De entrada tenemos una cabaña en el bosque (título aséptico y por eso mismo valioso donde los haya), escenario tópico para la consumación de un slasher al uso, ya saben, ese subgénero donde un psicópata (o similar) se entrega a perseguir y asesinar a jóvenes o adolescentes que, burlando la vigilancia de un adulto, se embarcan en un fin de semana de locura o en algún otro tipo de encuentro que se pretende desenfrenado.

Por otro lado tenemos a la pandilla de mozalbetes protagonistas donde confluyen todos los perfiles asumidos por el género: el macho alfa (que suele justificar su pose arrogante en sus éxitos deportivos en el equipo escolar); la rubia de bote superficial y ligera de cascos (por lo general emparejada con el anterior); la chica responsable y lúcida (que se vuelve el foco de la historia por las posibilidades que ofrece de cara a la resolución de los enigmas planteados); el macho alfa intelectual (cuyo perfil no difiere mucho del primero solo que su liderazgo se fundamenta no en el deporte sino en unas mínimas nociones culturales) y, por último el colgado, el fumeta, el contrapunto simpático del grupo (condenado a estar solo por sus malos hábitos).

Un «reality show»

Pues bien, el mérito de los responsables de este largometraje es utilizar todos esos elementos para subvertir el canon hasta cuestionar la propia naturaleza del género cinematográfico como producto y la de sus propios protagonistas/espectadores como meros consumidores, como sujetos pasivos y sin iniciativa.
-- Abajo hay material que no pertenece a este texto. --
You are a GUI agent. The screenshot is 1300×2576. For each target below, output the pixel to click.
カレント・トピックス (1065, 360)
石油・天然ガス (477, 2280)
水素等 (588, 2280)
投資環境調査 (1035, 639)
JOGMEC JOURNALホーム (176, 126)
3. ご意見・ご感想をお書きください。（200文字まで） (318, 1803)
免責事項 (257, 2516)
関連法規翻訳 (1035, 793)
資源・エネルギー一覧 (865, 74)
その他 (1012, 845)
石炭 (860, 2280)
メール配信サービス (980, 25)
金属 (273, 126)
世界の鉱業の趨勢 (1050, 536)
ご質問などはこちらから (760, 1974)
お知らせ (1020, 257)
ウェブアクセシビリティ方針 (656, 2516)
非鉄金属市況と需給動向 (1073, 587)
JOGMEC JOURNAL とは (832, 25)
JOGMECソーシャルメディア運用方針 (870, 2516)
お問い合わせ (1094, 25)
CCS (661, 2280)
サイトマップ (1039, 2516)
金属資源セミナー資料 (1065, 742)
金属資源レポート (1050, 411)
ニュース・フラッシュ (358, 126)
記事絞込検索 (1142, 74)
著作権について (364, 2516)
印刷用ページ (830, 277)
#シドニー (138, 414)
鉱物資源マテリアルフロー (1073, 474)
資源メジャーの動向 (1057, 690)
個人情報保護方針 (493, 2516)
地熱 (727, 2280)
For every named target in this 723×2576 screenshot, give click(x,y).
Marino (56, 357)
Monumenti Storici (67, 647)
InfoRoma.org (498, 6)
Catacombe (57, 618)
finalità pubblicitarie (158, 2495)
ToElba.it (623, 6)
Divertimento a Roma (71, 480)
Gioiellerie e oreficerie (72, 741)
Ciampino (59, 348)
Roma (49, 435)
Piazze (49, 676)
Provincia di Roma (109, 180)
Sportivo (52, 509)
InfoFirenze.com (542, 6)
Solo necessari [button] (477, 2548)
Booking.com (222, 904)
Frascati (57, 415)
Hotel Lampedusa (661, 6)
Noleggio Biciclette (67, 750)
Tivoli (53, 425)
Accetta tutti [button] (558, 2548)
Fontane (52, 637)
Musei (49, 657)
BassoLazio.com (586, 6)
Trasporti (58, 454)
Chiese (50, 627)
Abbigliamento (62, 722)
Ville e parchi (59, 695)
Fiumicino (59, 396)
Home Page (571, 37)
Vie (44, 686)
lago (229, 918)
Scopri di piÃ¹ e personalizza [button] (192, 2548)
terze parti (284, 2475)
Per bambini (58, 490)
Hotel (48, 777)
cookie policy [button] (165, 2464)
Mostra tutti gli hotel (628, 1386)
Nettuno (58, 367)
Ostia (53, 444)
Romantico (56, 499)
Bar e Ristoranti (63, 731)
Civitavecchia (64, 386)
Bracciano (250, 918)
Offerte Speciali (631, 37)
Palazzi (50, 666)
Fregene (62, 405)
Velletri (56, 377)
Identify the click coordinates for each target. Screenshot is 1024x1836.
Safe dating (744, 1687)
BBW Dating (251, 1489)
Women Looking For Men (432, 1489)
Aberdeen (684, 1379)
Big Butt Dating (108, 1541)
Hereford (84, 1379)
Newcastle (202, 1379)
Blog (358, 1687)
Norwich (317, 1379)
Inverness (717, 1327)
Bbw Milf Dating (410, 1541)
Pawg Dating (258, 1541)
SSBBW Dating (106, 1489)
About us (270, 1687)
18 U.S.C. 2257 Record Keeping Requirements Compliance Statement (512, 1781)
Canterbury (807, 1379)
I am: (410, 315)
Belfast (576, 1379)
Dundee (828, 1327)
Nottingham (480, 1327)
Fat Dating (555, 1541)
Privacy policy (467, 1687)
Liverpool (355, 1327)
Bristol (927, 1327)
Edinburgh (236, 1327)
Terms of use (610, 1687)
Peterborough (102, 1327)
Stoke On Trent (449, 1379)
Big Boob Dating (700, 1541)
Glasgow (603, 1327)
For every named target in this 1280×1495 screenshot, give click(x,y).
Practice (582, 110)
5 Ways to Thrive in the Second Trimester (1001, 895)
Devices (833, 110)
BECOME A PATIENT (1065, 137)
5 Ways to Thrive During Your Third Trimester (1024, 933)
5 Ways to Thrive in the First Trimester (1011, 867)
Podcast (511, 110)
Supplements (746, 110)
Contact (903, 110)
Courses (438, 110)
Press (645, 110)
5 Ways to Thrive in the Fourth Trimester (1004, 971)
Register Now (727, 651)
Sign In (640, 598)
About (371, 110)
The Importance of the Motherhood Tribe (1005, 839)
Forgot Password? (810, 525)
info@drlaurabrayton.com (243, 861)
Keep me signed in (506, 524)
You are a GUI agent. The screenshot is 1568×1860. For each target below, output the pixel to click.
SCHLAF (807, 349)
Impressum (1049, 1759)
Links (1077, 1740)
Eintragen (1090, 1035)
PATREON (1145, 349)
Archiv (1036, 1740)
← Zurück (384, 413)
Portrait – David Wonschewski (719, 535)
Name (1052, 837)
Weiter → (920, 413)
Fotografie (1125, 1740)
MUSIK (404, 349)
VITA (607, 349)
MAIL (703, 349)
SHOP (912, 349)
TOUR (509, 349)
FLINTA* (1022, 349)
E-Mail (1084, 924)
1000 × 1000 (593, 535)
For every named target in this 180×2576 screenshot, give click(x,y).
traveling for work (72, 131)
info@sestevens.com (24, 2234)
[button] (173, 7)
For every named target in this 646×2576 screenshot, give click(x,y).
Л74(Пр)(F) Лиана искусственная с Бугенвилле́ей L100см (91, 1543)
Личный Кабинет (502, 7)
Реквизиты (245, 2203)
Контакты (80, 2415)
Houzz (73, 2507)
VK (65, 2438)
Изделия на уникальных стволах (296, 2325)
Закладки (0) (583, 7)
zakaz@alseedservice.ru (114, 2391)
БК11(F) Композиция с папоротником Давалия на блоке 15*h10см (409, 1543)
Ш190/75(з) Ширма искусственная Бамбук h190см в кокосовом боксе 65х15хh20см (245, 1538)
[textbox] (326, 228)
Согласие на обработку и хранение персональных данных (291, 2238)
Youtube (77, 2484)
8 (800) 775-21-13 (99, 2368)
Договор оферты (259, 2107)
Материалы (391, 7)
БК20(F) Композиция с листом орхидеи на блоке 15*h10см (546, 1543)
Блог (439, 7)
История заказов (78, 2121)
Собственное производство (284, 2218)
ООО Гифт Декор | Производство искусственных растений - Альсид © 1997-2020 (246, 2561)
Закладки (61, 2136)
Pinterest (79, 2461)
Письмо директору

De entrada se nos informa que la cabaña en el bosque en cuestión no es tal sino una suerte de set, teledirigido desde un control de realización, lo que convierte las correrías de esta pandilla de jovenzuelos en una especie de reality show de cuya naturaleza ellos ignoran todo. Así las cosas emerge el mito de «Gran Hermano» en su versión más primigenia y apocalíptica (la orwelliana de «1984» y no la del concurso de marras). Una figura que logra imponerse a medida que avanza el filme y su alcance alegórico, lejos de quedar agotado, se vaya nutriendo de nuevos elementos distópicos que alumbran, a su vez, giros inesperados, en una narración de una riqueza apabullante.

Ya no se trata solo de su audacia para diseccionar las miserias de una sociedad a la deriva donde las individualidades han degenerado en estereotipos, sino en la (in)capacidad de éstos para confrontarse con sus miedos más atávicos, más ancestrales.

Así las cosas, con un espíritu de transgresión encomiable, los responsables de «La cabaña en el bosque», articulan una reflexión pasmosa sobre cómo una progresiva banalización social conduce irremediablemente a una situación de extrema fragilidad, donde los ciudadanos (desposeídos de aquello que les define como tales) quedan expuestos a sus más íntimos temores sin esperanza de salvación posible.

Condenados como estamos como colectividad, poco importa la lucidez individual de unos pocos o un tardío gesto de rebeldía para liberar a la Humanidad de la hecatombe. Por simplificar capciosamente el asunto ¿qué sentido tiene preocuparse de que nos ataquen los zombis si los zombis somos nosotros?